Mais c’est cette « dispersion », ou « dilution » qui fait justement la richesse du « portrait », car il ne s’agit pas de chercher à y retrouver l’image de l’individu Giono, mais d’y déceler surtout celle du créateur. Ce qui suppose qu’il y a autant de traits que de personnages représentatifs de la figure de l’artiste. Cela ne veut pas dire pour autant que certains traits - dans un sens très général - propres à l’homme Giono lui-même soient totalement absents chez certains de ses personnages fictifs. Par exemple, Langlois est un personnage qui s’ennuie et ne trouve d’autre divertissement que la vue du sang de l’oie sur la neige. Mais il s’aperçoit que ce divertissement est dangereux, parce qu’il risque de se retrouver dans la situation même de M.V, l’assassin qu’il vient de tuer. C’est pour cela qu’il préfère le suicide. Dans ses Entretiens avec Amrouche, Giono affirme que l’homme est victime de l’ennui et que pour se distraire, il tue :  ‘« l’homme est un animal avec une capacité d’ennui. [...] De là, la création de tous les vices, de là, la création de tout ce que vous pouvez imaginer, de là, les crimes, parce qu’il n’y a pas de distraction plus grande que de tuer ; c’est admirable ; la vue du sang est admirable pour tout le monde. »’ (Ent., 58) Il avoue être, lui aussi, victime de l’ennui, mais il s’en déprend grâce à l’écriture ‘: « J’écris pour mon ennui à moi » ’(p. 59). Son écriture ‘« est un effort contre l’ennui. »’ (p. 61). L’auteur arrive donc à créer un écart, par l’exorcisme de l’écriture, entre lui et certains de ses personnages.

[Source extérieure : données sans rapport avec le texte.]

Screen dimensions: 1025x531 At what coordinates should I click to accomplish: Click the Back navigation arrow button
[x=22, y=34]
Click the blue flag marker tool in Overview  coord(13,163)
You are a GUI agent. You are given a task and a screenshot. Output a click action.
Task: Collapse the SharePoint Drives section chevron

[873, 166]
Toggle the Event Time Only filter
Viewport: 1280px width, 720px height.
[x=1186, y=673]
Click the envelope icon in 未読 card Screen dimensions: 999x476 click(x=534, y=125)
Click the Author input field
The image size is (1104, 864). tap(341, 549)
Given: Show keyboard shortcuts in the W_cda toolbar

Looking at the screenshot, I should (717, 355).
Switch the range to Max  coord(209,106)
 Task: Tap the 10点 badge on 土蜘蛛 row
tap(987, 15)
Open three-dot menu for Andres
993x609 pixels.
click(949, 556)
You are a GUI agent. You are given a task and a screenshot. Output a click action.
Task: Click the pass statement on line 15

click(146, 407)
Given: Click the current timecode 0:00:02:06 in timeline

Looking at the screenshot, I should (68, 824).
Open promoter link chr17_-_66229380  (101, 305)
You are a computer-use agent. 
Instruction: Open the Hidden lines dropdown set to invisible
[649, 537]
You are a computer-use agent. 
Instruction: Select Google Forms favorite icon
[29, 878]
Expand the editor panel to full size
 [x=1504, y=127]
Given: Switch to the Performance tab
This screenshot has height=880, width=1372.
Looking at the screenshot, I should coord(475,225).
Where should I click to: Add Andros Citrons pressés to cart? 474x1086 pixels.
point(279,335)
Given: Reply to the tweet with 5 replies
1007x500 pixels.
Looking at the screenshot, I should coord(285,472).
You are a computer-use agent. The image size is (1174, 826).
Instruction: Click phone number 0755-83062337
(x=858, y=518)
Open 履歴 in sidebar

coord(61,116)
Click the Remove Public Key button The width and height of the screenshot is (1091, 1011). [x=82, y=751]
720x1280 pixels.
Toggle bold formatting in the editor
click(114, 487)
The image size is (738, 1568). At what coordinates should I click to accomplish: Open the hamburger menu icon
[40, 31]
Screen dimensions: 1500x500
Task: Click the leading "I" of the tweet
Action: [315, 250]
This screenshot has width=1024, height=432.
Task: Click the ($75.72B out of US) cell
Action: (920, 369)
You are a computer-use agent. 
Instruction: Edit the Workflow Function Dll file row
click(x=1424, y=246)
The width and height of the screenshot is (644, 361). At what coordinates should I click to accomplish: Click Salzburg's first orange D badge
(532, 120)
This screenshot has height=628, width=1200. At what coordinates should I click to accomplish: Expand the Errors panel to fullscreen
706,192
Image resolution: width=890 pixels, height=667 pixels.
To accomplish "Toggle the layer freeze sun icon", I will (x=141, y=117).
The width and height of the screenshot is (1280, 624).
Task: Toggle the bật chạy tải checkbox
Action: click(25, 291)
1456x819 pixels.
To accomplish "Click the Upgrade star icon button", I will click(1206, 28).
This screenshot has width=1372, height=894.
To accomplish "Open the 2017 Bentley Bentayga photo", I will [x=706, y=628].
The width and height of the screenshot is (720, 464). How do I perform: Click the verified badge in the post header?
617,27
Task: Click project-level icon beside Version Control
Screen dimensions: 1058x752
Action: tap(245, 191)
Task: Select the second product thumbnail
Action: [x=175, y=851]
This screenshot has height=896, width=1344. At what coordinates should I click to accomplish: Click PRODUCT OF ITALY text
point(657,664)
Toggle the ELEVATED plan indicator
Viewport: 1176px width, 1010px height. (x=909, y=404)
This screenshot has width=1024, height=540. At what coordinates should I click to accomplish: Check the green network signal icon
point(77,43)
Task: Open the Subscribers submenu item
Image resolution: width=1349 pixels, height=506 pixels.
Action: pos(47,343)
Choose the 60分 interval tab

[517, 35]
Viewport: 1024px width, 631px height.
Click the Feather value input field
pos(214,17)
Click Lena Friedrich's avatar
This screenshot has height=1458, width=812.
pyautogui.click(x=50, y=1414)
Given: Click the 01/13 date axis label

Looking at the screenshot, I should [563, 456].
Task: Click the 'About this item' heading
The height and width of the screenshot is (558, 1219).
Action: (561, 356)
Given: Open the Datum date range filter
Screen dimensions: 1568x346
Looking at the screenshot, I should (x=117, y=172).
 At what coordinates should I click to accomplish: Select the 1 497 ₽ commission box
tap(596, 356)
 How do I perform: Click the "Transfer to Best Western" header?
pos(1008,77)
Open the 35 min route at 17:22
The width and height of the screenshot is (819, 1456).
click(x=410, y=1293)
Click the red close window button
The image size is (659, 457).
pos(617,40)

Le « portrait de l’artiste » est le lieu de rencontre de l’auteur créateur et de certains de ses personnages. C’est un moyen qui permet l’extension du « moi » en réalisant sa fusion avec l’« autre ». En effet, de par son statut imaginaire dans le texte, le personnage (artiste) peut porter loin les idées les plus folles et même les désirs et les fantasmes les plus divers du créateur. Ces personnages d’« artistes » vont parfois jusqu’au bout d’eux-mêmes. Nous verrons, par exemple, que l’Artiste des Grands chemins va loin dans sa tricherie, au point de mettre en danger sa propre vie. De même Ulysse de Naissance de L’Odyssée arrive, à coups de mensonges, à s’inventer une vie et à se construire une personnalité au péril même de sa vie. Dans Le Hussard sur le toit , Angelo , lui aussi, défie la mort en soignant les cholériques et en s’exposant à chaque instant au risque de la contamination. Ces personnages et bien d’autres représentent, chacun à sa manière, une part de l’artiste et donc une certaine projection de leur créateur. Leur action est plus ou moins une métaphore de l’écriture. Par leur truchement, l’auteur arrive à conjurer le sort, à jouer comme eux mais sans prendre de risques. Ils constituent un peu, si l’on peut dire, des caractères d’emprunt (comme on dit des voix d’emprunt).

L’écriture permet à l’auteur, dans cette perspective du « portrait de l’artiste », de parler de soi comme d’un autre et de parler de l’autre comme de soi-même.